DIRECTIVE: Copy the rows from the line with "Image resolution: width=960" to the line with "the Select An", substituting "menu" for "dropdown" and leaving everything else the same. Omit the pictures.

-- DATA LISTING start --

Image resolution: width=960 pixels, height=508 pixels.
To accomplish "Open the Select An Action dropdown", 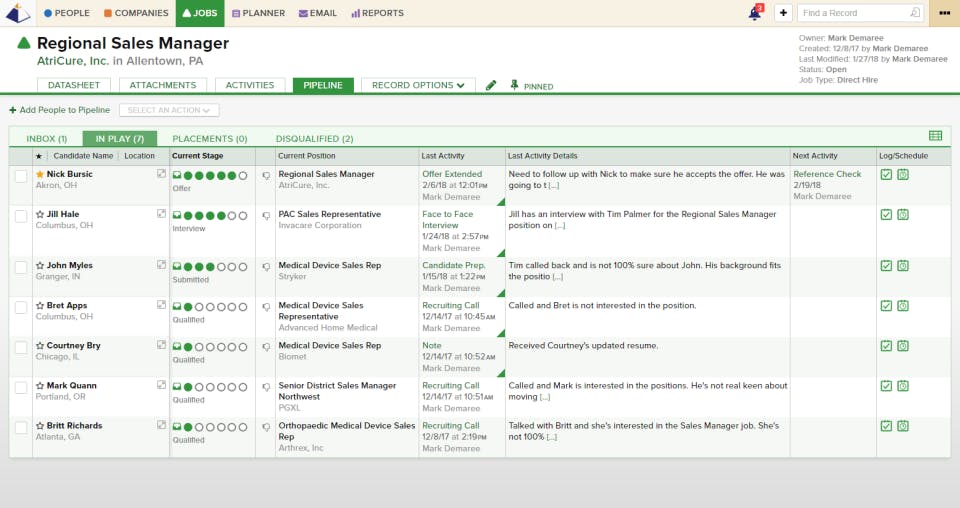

-- DATA LISTING end --
-- DATA LISTING start --

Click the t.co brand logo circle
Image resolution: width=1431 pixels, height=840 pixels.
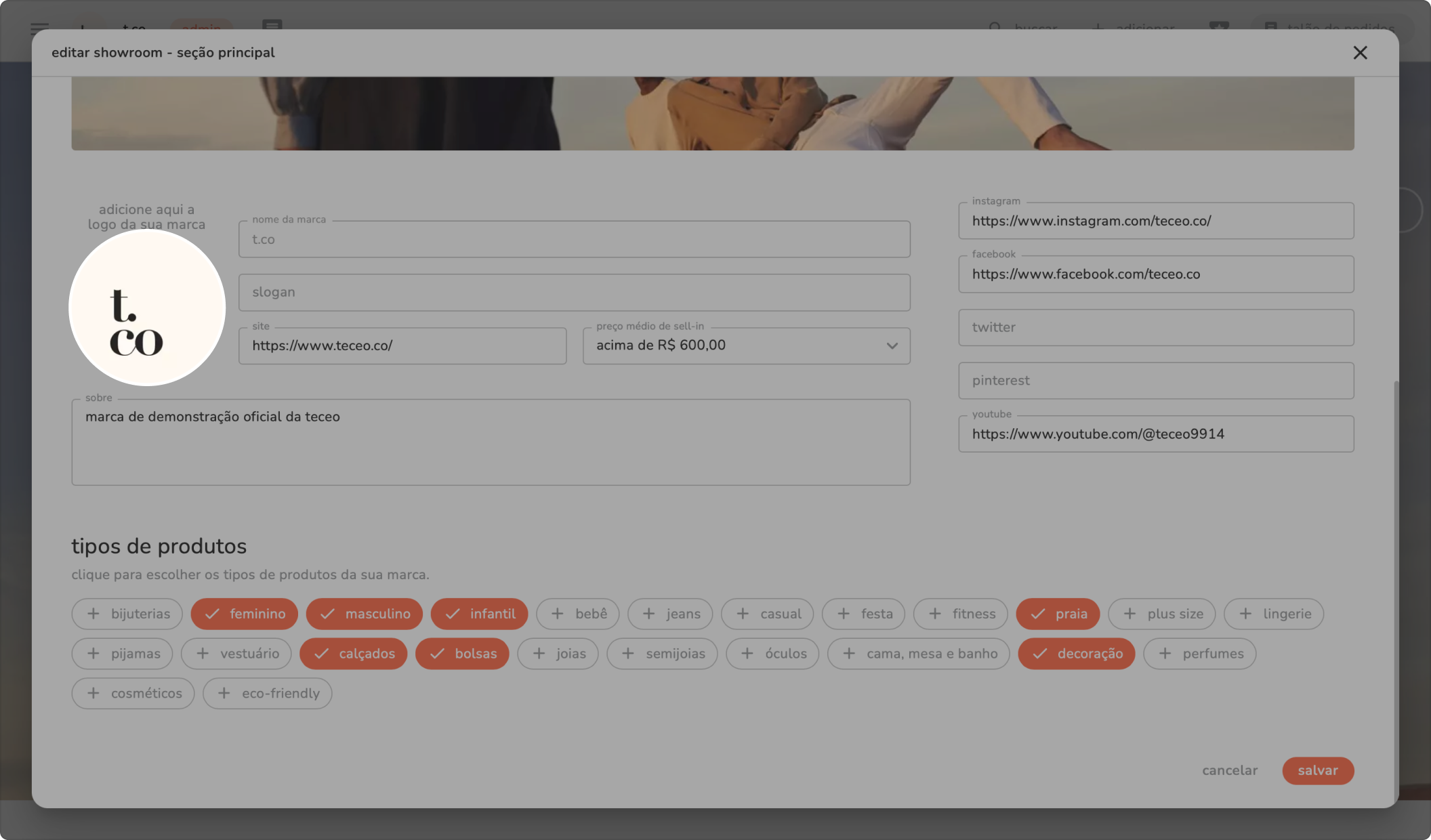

-- DATA LISTING end --
-- DATA LISTING start --

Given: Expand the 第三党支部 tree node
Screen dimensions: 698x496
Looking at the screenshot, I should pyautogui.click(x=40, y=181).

-- DATA LISTING end --

FINAL ANSWER:
Image resolution: width=960 pixels, height=508 pixels.
To accomplish "Open the Select An Action menu", 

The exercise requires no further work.